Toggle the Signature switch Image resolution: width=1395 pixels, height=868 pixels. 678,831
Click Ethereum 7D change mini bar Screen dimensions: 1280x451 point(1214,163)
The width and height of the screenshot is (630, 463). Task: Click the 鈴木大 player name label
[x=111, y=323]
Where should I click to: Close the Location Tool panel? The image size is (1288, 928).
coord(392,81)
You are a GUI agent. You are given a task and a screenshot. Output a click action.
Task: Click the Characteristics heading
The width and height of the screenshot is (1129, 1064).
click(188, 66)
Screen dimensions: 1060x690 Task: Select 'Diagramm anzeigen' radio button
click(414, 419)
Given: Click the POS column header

========================================

WORK INSTRUCTIONS: Could the data above be set down exactly, in full?

YOUR RESPONSE:
Toggle the Signature switch Image resolution: width=1395 pixels, height=868 pixels. 678,831
Click Ethereum 7D change mini bar Screen dimensions: 1280x451 point(1214,163)
The width and height of the screenshot is (630, 463). Task: Click the 鈴木大 player name label
[x=111, y=323]
Where should I click to: Close the Location Tool panel? The image size is (1288, 928).
coord(392,81)
You are a GUI agent. You are given a task and a screenshot. Output a click action.
Task: Click the Characteristics heading
The width and height of the screenshot is (1129, 1064).
click(188, 66)
Screen dimensions: 1060x690 Task: Select 'Diagramm anzeigen' radio button
click(414, 419)
Given: Click the POS column header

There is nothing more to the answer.